Doing the constrained minimization again now yields the Hartree-Fock equations which are basically the Hartree equations with an additional non-local exchange potential:
\[\left(-\frac{\hbar^2}{2m}\biggr|\frac{\partial}{\partial\mathbf x}\biggr|^2-\frac{Z\alpha\hbar c}{|\mathbf x|}+V_{\text{int}}(\mathbf x)\right)\psi_i(\mathbf x)-\int d^3\mathbf x’ V_{\text{ex},i}(\mathbf x,\mathbf x’)\psi_i(\mathbf x’)=E_i\psi_i(\mathbf x)\]
but note that instead of \(\sum_{j\neq i}\), there is an apparent “self-energy” in the sum \(\sum_{j=1}^N\):
\[V_{\text{int}}(\mathbf x)=\alpha\hbar c\sum_{j=1}^N\int d^3\mathbf x’\frac{|\psi_j(\mathbf x’)|^2}{|\mathbf x-\mathbf x’|}\]
(so \(V_{\text{int}}\) is now the same for all electrons \(i=1,…,N\)).
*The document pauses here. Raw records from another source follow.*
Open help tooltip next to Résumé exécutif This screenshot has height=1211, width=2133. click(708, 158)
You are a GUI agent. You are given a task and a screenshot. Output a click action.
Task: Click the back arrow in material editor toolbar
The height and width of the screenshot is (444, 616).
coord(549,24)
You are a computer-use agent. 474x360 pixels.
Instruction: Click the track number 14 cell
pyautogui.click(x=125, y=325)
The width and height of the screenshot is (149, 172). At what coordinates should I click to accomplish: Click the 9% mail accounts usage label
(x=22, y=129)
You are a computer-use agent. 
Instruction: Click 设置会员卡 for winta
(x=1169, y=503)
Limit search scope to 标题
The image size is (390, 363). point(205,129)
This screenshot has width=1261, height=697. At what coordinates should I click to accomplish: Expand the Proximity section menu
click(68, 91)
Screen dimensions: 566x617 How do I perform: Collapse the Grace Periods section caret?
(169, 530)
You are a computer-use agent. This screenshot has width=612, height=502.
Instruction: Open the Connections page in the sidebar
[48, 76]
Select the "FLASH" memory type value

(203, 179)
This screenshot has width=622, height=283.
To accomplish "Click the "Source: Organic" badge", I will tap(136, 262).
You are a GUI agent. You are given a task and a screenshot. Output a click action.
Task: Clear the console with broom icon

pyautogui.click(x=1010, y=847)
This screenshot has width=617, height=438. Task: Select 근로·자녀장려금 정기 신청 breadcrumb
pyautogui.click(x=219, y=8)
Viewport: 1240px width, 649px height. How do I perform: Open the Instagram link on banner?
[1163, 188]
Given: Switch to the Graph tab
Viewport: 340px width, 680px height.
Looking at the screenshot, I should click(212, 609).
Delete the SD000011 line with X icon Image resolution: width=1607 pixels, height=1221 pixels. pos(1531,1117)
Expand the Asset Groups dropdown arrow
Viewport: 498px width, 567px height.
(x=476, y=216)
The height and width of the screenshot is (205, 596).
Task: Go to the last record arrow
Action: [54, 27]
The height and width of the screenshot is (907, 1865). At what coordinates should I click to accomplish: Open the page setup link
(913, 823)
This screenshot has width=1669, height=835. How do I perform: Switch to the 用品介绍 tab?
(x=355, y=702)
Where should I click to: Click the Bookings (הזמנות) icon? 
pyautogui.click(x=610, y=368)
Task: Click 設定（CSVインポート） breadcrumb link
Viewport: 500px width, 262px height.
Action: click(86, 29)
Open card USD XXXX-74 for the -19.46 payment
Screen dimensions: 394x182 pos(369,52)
The self-energy is artificial though, and cancelled by a corresponding term from the exchange potential for each electron \(i\):
\[V_{\text{ex},i}(\mathbf x,\mathbf x’)=\alpha\hbar c\sum_{j=1}^N\delta_{\sigma_i\sigma_j}\int d^3\mathbf x’\frac{\psi^{\dagger}_j(\mathbf x’)\psi_j(\mathbf x)}{|\mathbf x-\mathbf x’|}\]
Problem: What is the key limitation of the Hartree-Fock method?
Solution: The fact that the Hartree-Fock ansatz only uses a single Slater determinant. Of course, the Hartree ansatz suffers from the same issue, but both in that it basically assumes that \(|\Psi\rangle\) is a non-interacting many-body state. In reality, the true ground state will of course be a superposition of Slater determinants, or in the \(2^{\text{nd}}\)-quantization view, a superposition of Fock states in the \(N\)-particle sector of the fermionic Fock space, and in that case the very language of “filling/occupying” shells/subshells which is familiar becomes unsuitable.